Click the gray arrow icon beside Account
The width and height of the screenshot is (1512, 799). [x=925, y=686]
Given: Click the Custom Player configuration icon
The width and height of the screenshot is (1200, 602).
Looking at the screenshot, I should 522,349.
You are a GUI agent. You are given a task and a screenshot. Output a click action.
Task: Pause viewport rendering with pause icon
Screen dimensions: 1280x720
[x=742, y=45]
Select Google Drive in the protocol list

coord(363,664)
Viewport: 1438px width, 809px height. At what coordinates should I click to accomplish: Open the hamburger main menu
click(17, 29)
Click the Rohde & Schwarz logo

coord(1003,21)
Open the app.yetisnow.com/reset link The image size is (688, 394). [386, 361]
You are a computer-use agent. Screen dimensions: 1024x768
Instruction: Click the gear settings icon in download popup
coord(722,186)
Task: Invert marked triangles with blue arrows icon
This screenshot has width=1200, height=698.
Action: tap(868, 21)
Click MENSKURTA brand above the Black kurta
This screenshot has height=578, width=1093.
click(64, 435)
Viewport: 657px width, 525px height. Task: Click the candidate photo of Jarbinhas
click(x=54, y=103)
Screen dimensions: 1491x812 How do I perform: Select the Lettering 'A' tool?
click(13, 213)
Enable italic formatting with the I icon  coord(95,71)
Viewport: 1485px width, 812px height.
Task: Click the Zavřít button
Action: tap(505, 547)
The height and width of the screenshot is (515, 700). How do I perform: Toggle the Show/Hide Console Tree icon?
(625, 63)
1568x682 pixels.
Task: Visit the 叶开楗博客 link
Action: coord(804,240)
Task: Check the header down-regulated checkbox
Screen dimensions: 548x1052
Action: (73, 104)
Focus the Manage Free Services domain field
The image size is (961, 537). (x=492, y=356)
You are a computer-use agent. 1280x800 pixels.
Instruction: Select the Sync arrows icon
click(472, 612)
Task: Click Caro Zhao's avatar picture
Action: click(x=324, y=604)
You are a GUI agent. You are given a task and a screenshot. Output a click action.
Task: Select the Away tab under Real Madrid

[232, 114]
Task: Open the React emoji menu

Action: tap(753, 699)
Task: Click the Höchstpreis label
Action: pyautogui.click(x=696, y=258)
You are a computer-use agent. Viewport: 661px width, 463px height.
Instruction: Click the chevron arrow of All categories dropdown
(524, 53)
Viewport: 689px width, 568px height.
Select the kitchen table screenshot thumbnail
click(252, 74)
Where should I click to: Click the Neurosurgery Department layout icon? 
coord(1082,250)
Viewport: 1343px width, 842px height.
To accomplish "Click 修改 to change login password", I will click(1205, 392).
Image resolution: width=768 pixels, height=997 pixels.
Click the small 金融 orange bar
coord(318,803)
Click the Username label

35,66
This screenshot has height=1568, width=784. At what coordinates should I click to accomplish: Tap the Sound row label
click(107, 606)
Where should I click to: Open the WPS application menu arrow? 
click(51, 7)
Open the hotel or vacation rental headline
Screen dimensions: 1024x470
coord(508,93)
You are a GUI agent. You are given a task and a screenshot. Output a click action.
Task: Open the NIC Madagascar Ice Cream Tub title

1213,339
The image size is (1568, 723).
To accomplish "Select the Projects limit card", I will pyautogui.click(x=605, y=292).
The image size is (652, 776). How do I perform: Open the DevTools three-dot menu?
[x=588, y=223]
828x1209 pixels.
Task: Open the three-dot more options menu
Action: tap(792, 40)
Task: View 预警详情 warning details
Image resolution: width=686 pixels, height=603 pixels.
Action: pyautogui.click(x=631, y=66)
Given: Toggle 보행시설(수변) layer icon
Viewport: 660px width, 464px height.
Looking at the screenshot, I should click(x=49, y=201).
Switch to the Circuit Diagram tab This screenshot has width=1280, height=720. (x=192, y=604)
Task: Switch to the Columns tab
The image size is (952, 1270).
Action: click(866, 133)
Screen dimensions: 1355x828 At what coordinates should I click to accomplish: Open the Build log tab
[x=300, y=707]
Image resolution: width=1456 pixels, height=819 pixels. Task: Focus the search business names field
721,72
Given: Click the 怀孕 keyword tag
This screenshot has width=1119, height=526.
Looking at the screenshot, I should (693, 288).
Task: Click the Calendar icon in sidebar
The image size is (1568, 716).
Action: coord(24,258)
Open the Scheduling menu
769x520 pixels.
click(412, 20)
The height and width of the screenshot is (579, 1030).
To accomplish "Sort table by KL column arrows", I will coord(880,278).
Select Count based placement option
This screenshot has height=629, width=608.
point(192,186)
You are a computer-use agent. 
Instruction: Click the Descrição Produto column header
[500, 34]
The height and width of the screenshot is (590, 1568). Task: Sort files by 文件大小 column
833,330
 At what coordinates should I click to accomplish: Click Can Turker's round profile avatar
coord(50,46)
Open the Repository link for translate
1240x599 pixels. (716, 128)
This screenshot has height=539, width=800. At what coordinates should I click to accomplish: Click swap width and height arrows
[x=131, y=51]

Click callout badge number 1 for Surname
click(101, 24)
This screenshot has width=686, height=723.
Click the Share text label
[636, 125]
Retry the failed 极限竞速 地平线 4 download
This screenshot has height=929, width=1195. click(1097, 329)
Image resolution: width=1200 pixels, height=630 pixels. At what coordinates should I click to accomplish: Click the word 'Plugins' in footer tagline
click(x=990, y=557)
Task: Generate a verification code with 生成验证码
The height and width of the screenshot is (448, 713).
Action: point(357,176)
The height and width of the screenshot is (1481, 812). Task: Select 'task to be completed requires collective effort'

■ ■ ■ ■ ■ ■ ■

:: Requirement ::
In the listing above, find the line with "Instruction: Click the gear" and the line with "Viewport: 1343px width, 842px height.". Output those two lines and every line between them, exactly as written.

:: Solution to this problem ::
Instruction: Click the gear settings icon in download popup
coord(722,186)
Task: Invert marked triangles with blue arrows icon
This screenshot has width=1200, height=698.
Action: tap(868, 21)
Click MENSKURTA brand above the Black kurta
This screenshot has height=578, width=1093.
click(64, 435)
Viewport: 657px width, 525px height. Task: Click the candidate photo of Jarbinhas
click(x=54, y=103)
Screen dimensions: 1491x812 How do I perform: Select the Lettering 'A' tool?
click(13, 213)
Enable italic formatting with the I icon  coord(95,71)
Viewport: 1485px width, 812px height.
Task: Click the Zavřít button
Action: tap(505, 547)
The height and width of the screenshot is (515, 700). How do I perform: Toggle the Show/Hide Console Tree icon?
(625, 63)
1568x682 pixels.
Task: Visit the 叶开楗博客 link
Action: coord(804,240)
Task: Check the header down-regulated checkbox
Screen dimensions: 548x1052
Action: (73, 104)
Focus the Manage Free Services domain field
The image size is (961, 537). (x=492, y=356)
You are a computer-use agent. 1280x800 pixels.
Instruction: Select the Sync arrows icon
click(472, 612)
Task: Click Caro Zhao's avatar picture
Action: click(x=324, y=604)
You are a GUI agent. You are given a task and a screenshot. Output a click action.
Task: Select the Away tab under Real Madrid

[232, 114]
Task: Open the React emoji menu

Action: tap(753, 699)
Task: Click the Höchstpreis label
Action: pyautogui.click(x=696, y=258)
You are a computer-use agent. Viewport: 661px width, 463px height.
Instruction: Click the chevron arrow of All categories dropdown
(524, 53)
Viewport: 689px width, 568px height.
Select the kitchen table screenshot thumbnail
click(252, 74)
Where should I click to: Click the Neurosurgery Department layout icon? 
coord(1082,250)
Viewport: 1343px width, 842px height.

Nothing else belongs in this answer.